_Records_.
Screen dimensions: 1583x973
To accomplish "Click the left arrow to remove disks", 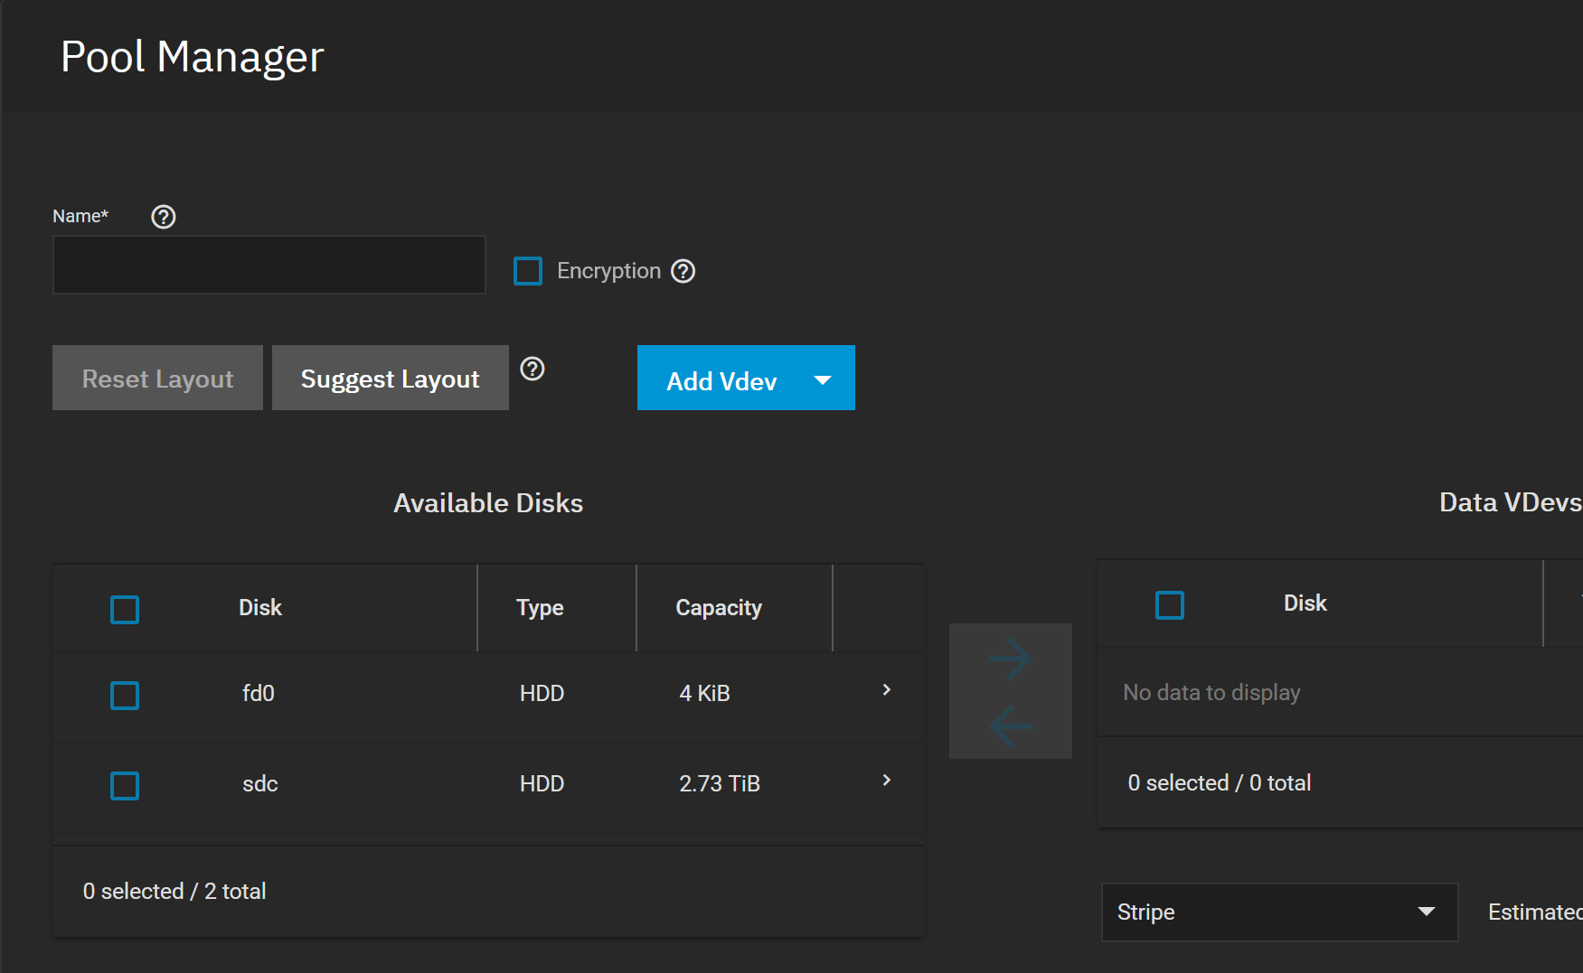I will [x=1010, y=725].
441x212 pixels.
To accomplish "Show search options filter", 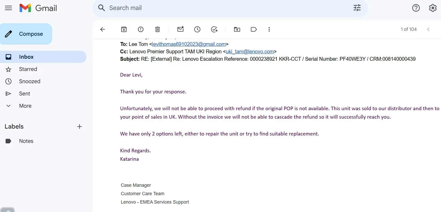I will pyautogui.click(x=357, y=8).
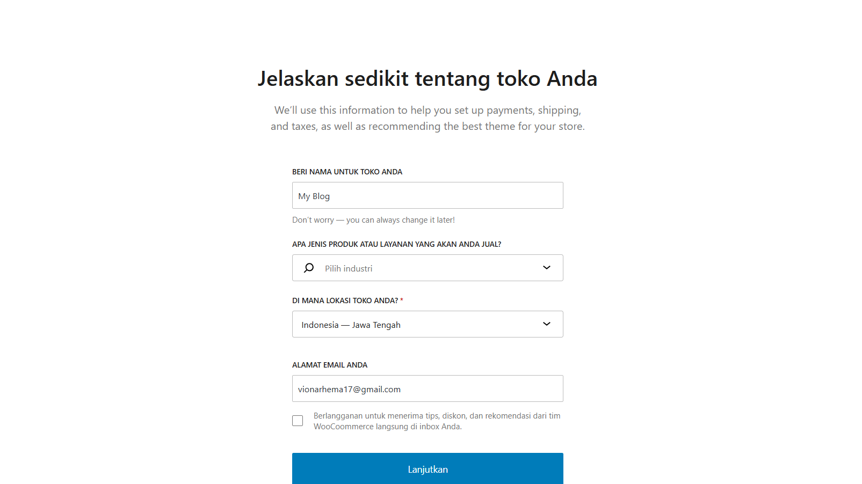This screenshot has height=484, width=862.
Task: Click the "Alamat email Anda" label
Action: (x=330, y=365)
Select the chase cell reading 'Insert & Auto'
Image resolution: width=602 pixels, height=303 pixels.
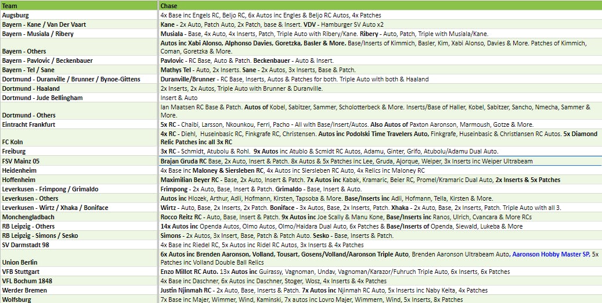[380, 98]
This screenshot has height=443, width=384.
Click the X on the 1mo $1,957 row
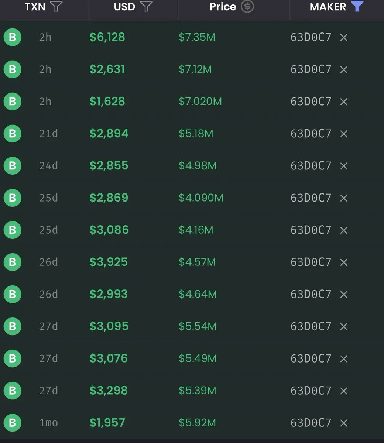(344, 423)
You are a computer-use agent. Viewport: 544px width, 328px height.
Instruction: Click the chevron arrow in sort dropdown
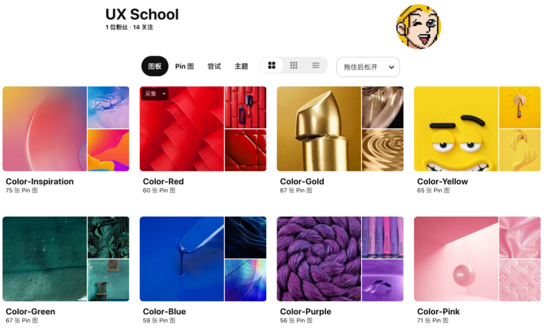coord(391,68)
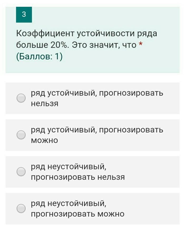
Task: Select radio button for 'ряд устойчивый, прогнозировать можно'
Action: 21,135
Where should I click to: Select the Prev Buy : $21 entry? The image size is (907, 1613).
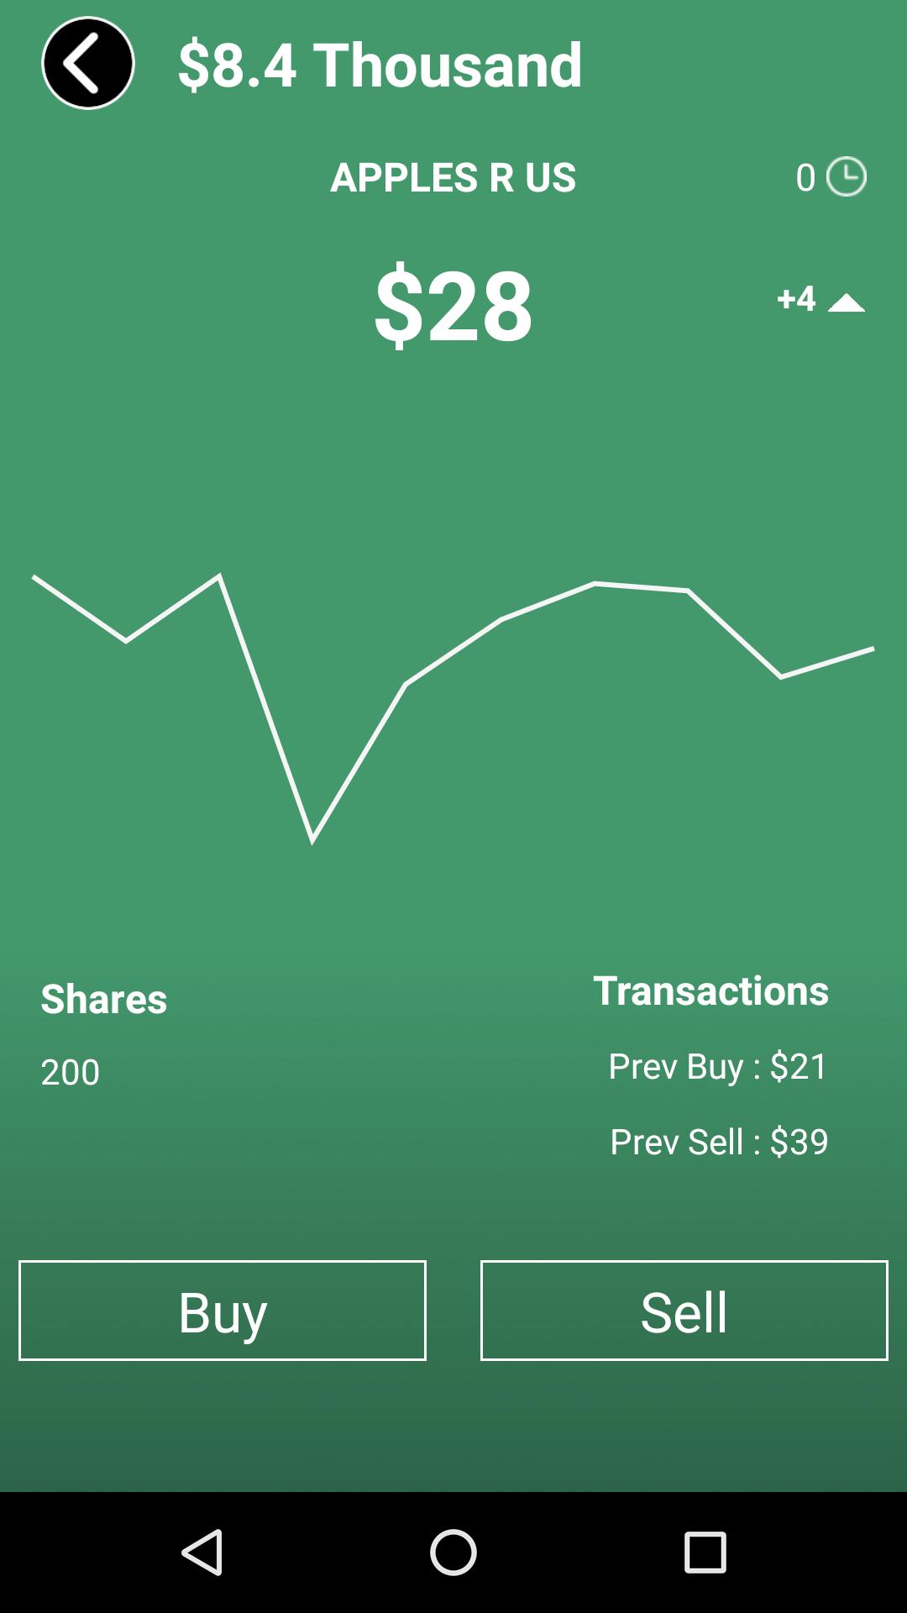click(x=718, y=1066)
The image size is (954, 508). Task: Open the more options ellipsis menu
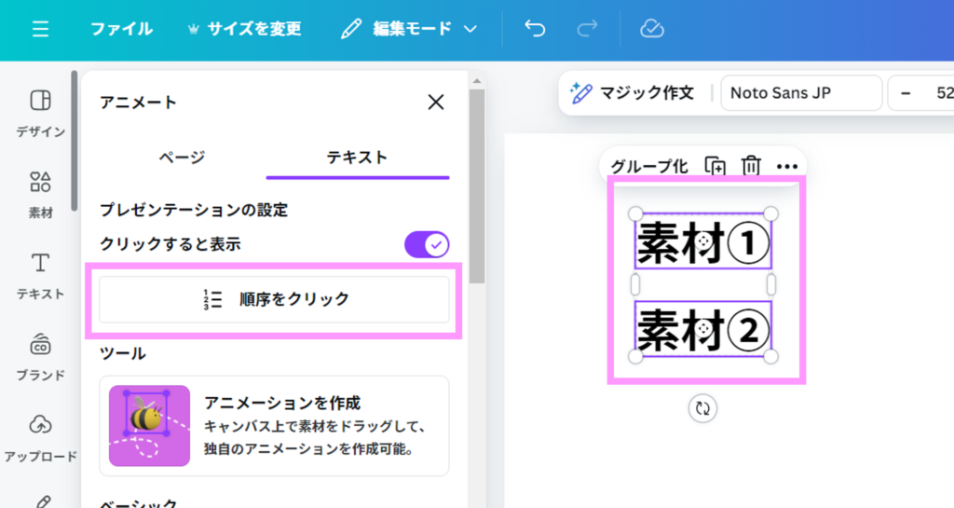(787, 166)
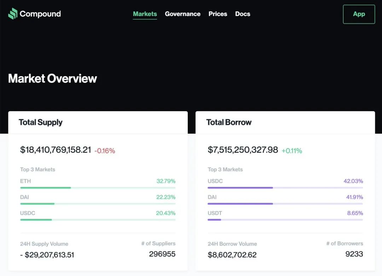Viewport: 382px width, 276px height.
Task: Click the ETH supply progress bar
Action: pyautogui.click(x=98, y=188)
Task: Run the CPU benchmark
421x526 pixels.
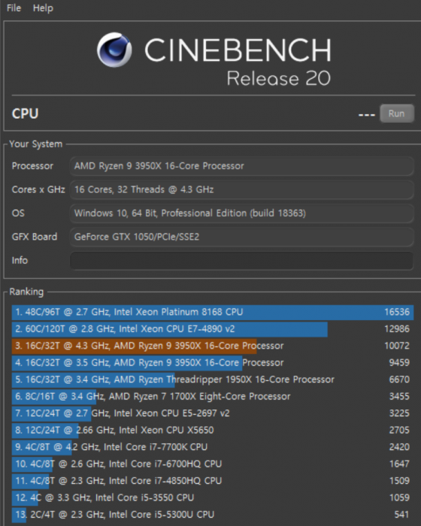Action: tap(396, 113)
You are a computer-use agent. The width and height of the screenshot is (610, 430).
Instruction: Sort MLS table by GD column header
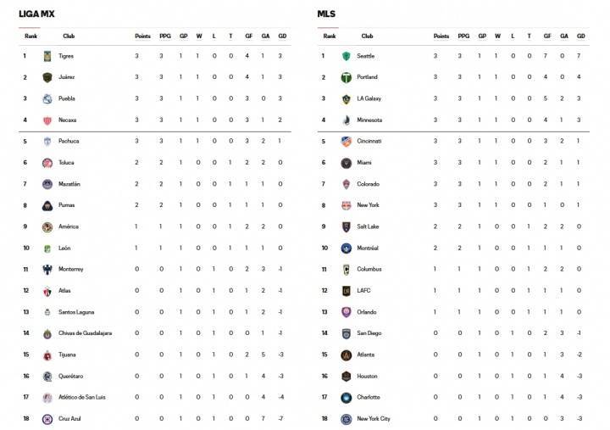pyautogui.click(x=581, y=36)
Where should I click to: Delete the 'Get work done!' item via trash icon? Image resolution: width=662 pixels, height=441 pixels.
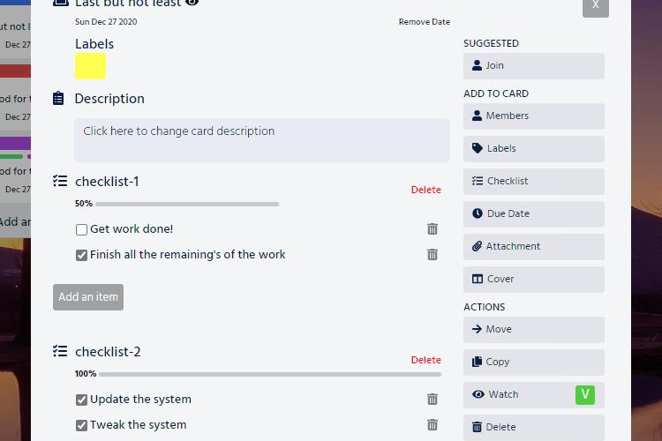[433, 229]
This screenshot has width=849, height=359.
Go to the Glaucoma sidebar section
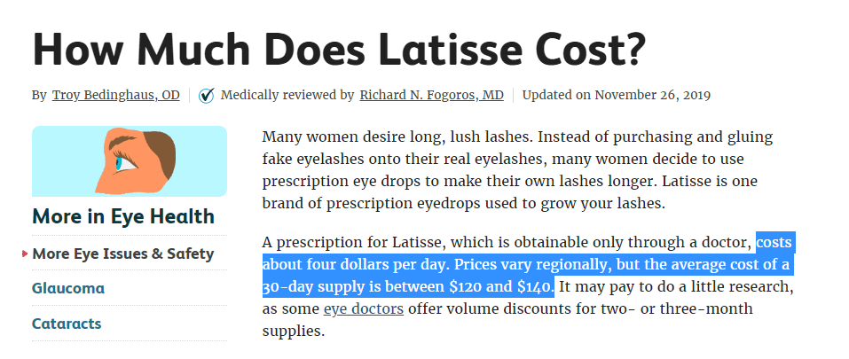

_What the exercise asks_.
Working from the entries above, return all lines that contain "agent".

_Solution for this task_.
You are a computer-use agent. Viewport: 544px width, 328px height.
You are a computer-use agent. The width and height of the screenshot is (610, 430).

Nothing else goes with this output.